» Text block:
• • •
Wells Fargo Securities, LLC
Cantor Fitzgerald & Co.
As Representatives of the several Underwriters
c/o Barclays Capital Inc.
745 Seventh Avenue
New York, NY 10019
c/o Wells Fargo Securities, LLC
30 Hudson Yards, 62nd Floor
New York, NY 10001
c/o Cantor Fitzgerald & Co.
110 East 59th Street
New York, NY 10022
Re: Anteris Technologies Global Corp. – Registration Statement on Form S-3
Dear Sirs and Madams:
This letter agreement (“Agreement”) is being delivered to you in connection with the proposed Underwriting Agreement (the “Underwriting Agreement”) among Anteris Technologies Global Corp., a Delaware corporation (the
“Company”), and Barclays Capital Inc. (“Barclays”), Wells Fargo Securities, LLC (“Wells Fargo”), and Cantor Fitzgerald & Co. (“Cantor”) as representatives (the “Representatives”) of a group of underwriters (collectively, the “Underwriters”), to
be named therein, and the other parties thereto (if any), relating to the proposed public offering of securities of the Company (the “Offering”), including shares of the Company’s common stock, par value $0.0001 per share (the “Common Stock”) of
the Company.
In order to induce the Underwriters to enter into the Underwriting Agreement, and in light of the benefits that the Offering will confer upon the undersigned in his, her or its capacity as a securityholder and/or an
officer, director or employee of the Company, and for good and valuable consideration, the receipt and sufficiency of which are hereby acknowledged, the undersigned agrees with each Underwriter that, during the period beginning on the date hereof
through and including the date that is the 90th day after the date of the Underwriting Agreement (the “Lock-Up Period”), the undersigned will not, and will not cause or direct any of its affiliates to, without the prior written consent of Barclays,
Wells Fargo and Cantor, directly or indirectly, (i) offer, sell, assign, transfer, pledge, contract to sell, lend or otherwise dispose of, or publicly announce the intention to otherwise dispose of, any shares of Common Stock or securities of the
Company listed on the Australian Securities Exchange (“ASX”) (together, “Subject Shares”) (including, without limitation, Subject Shares which may be deemed to be beneficially owned by the undersigned in accordance with the rules and regulations
promulgated under Section 13 of the Securities Exchange Act of 1934, as amended (the “Exchange Act”) as the same may be amended or supplemented from time to time (such shares, the “Beneficially Owned Shares”)) or securities convertible into or
exercisable or exchangeable for Subject Shares, (ii) enter into, or publicly announce the intention to enter into, any swap, hedge or similar agreement or arrangement (including, without limitation, the purchase or sale of, or entry into, any put
or call option, or combination thereof, forward, swap or any other derivative transaction or instrument, however described or defined) that transfers, is designed to transfer or reasonably could be expected to transfer (whether by the undersigned
or someone other than the undersigned) in whole or in part, directly or indirectly, the economic risk of ownership of the Beneficially Owned Shares or securities convertible into or exercisable or exchangeable for Subject Shares, whether now owned
or hereafter acquired by the undersigned or with respect to which the undersigned has or hereafter acquires the power of disposition (the “Prohibited Activity”), or (iii) engage in, or publicly announce the intention to engage in, any short selling
of the Subject Shares or securities convertible into or exercisable or exchangeable for Subject Shares. The undersigned represents and warrants that the undersigned is not, and has not caused or directed any of its affiliates to be or become,
currently a party to any agreement or arrangement that is designed to or which reasonably could be expected to lead to or result in any Prohibited Activity during the Lock-Up Period.
• • •
» Dataset excerpts:
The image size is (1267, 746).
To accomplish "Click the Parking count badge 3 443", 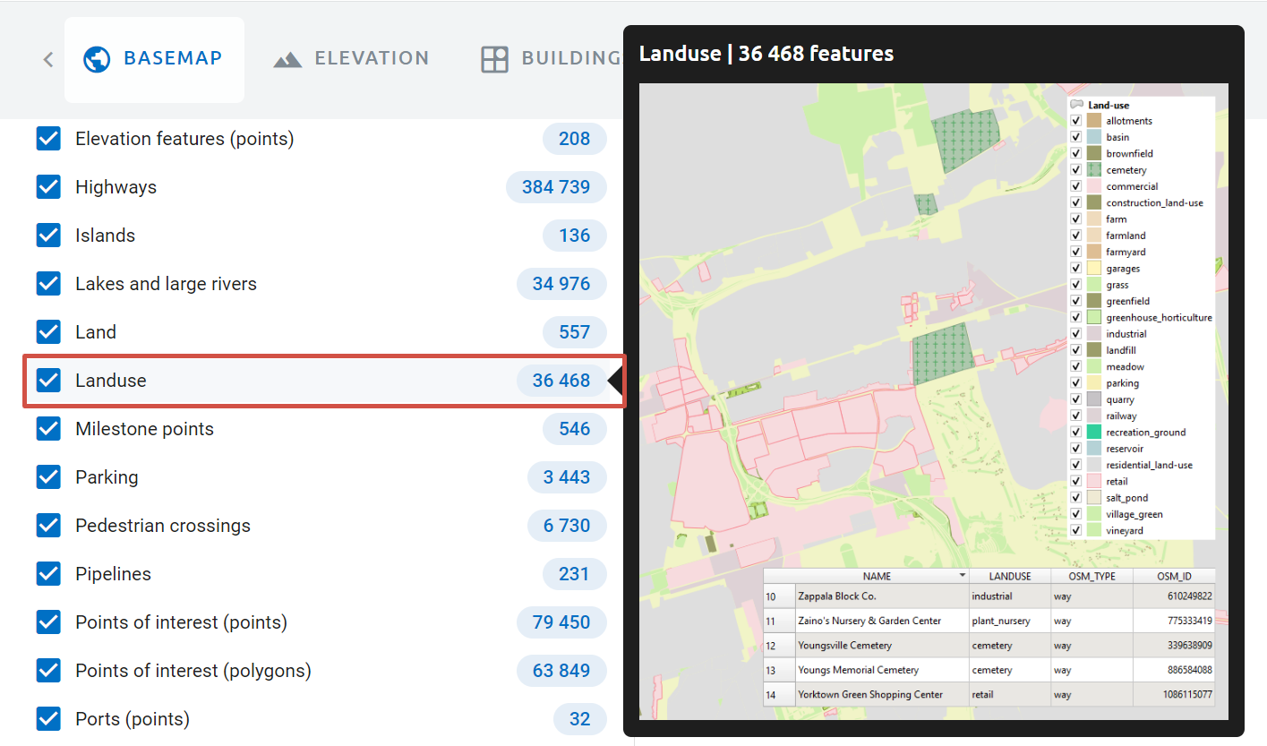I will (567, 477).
• • •
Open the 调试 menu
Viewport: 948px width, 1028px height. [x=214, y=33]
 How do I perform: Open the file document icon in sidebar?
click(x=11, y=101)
• • •
» Requirements: Reproduce the part of the lock-up letter that opens with the words containing "As Representatives of" and closes with "c/o Cantor Fitzgerald & Co.", changing "Floor" to "Level". The records have no connection to the text.

» Response to this exercise:
As Representatives of the several Underwriters
c/o Barclays Capital Inc.
745 Seventh Avenue
New York, NY 10019
c/o Wells Fargo Securities, LLC
30 Hudson Yards, 62nd Level
New York, NY 10001
c/o Cantor Fitzgerald & Co.